Written By Ana Claudia Gomes on segunda-feira, 3 de janeiro de 2022 | 18:08

 


Uma vez, Rose deu de cara com a impossibilidade de um amor romântico. Isso não foi em um instante, mas ao longo de meses. Porém, foi mesmo em um instante que ela viu tal impossibilidade cintilar. Foi quando Wando lhe disse: eu tenho fotos maravilhosas desse outro amor que tive, mas não posso postar. Compõem o arquivo morto.

Morto. Morto. Morto.

Aquilo ecoou, ecoou. E parecia mesmo ter sido balbuciado em voz grave, de homem, do longínquo fundo de um túmulo.

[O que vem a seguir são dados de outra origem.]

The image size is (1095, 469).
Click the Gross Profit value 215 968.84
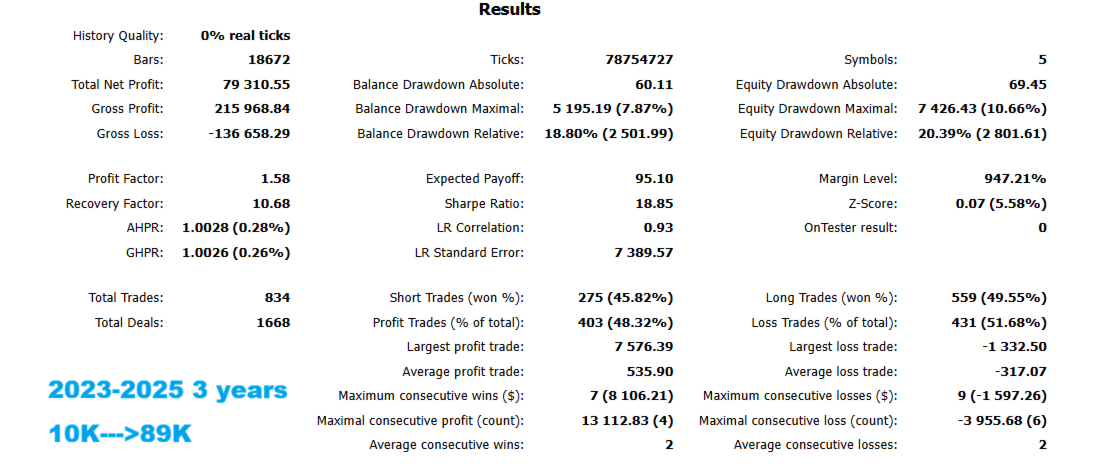253,109
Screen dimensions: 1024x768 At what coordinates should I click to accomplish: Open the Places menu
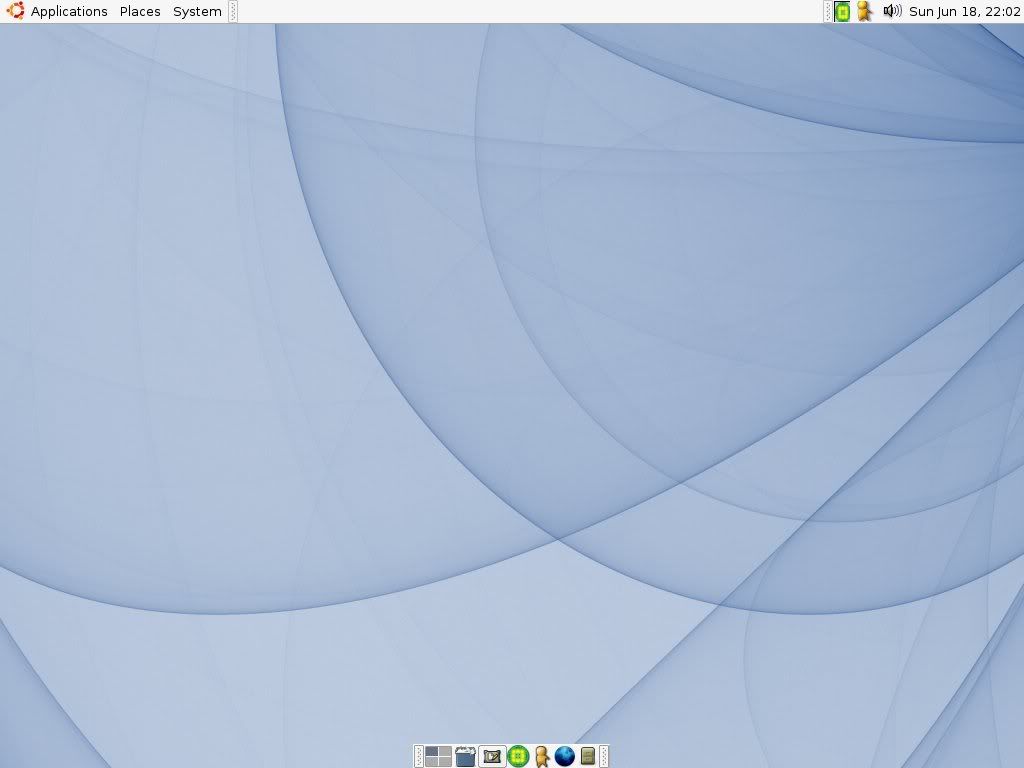(140, 12)
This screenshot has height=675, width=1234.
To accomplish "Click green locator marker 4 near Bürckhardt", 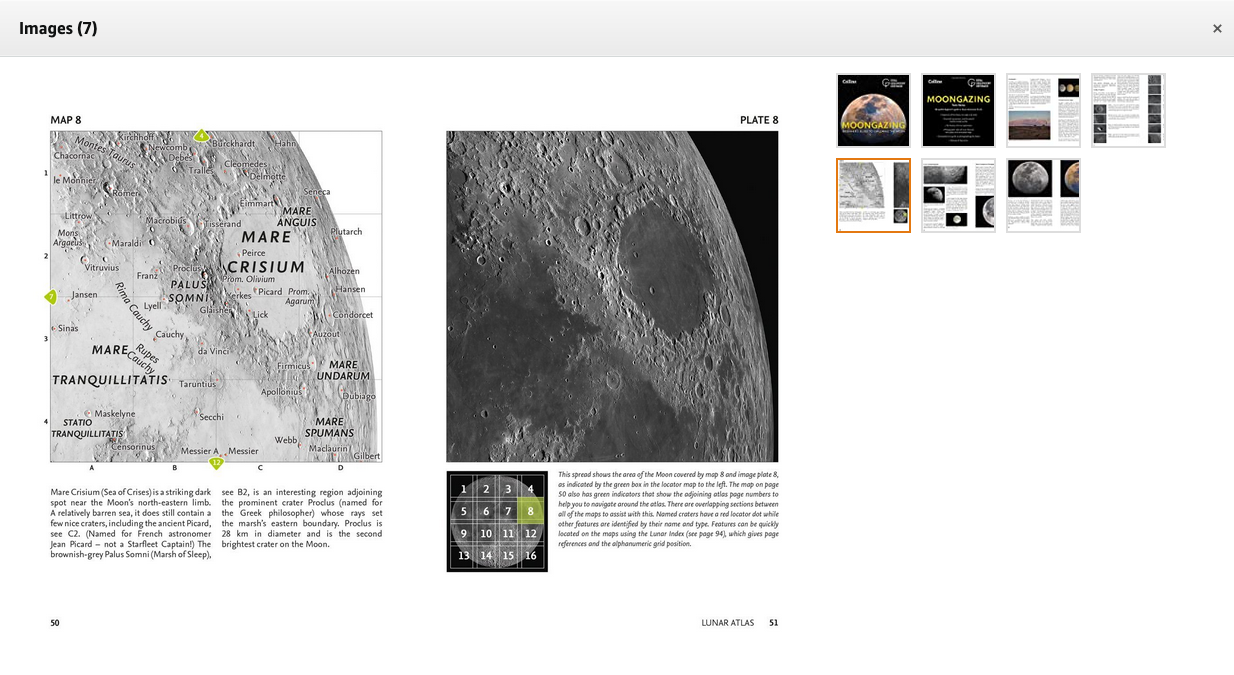I will click(x=200, y=133).
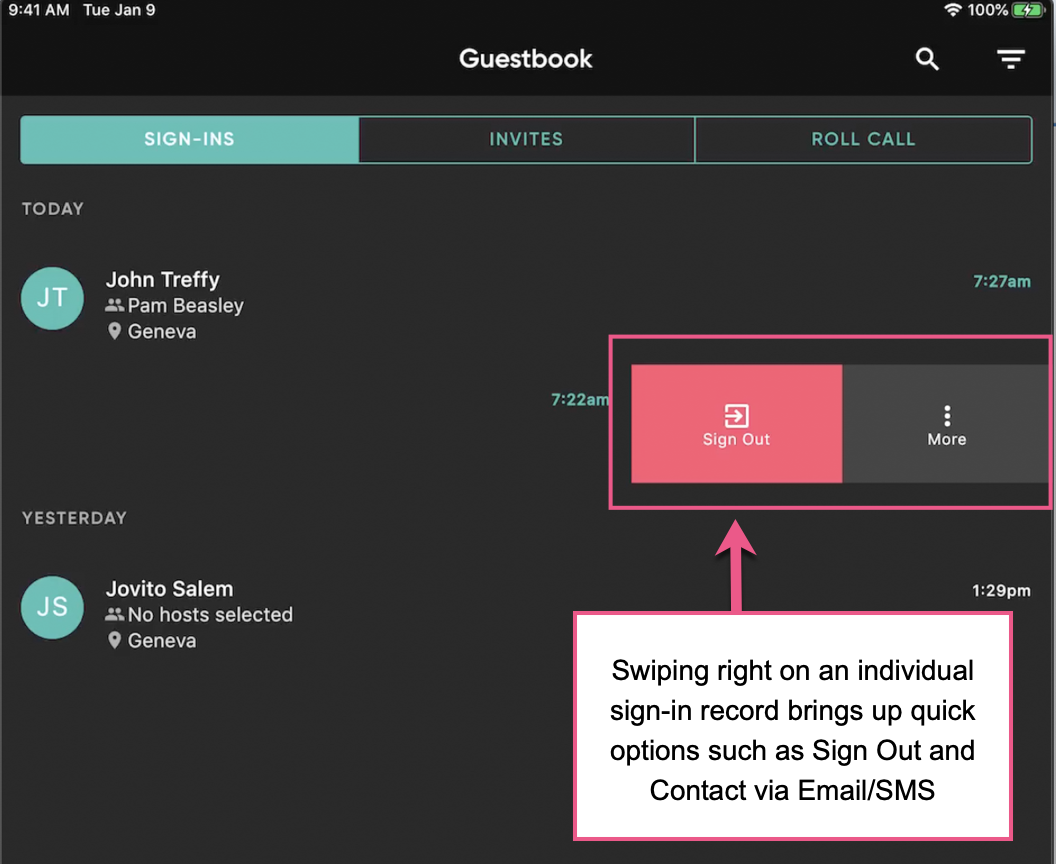Switch to the ROLL CALL tab
The height and width of the screenshot is (864, 1056).
coord(863,139)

Rose ficou em estado de choque. Ficou em silêncio durante toda a viagem. Wando dizia alguma curta frase, uma pergunta, um comentário, de vez em quando. E Rose respondia com voz cada vez mais fugidia, mais monossilábica, mais sumidamente feminina.

Depois dali, tudo o que lhe parecera grande naquele amor, impetuoso, perspectivo, passou a lhe parecer uma pálida nuvem rosa e laranja. Que subia cada vez mais alto aos céus, e Rose tentava segurá-la com um quase imperceptível fio, mas ela desaparecia de seu olhar, menor, menor, como nave que some para o vácuo.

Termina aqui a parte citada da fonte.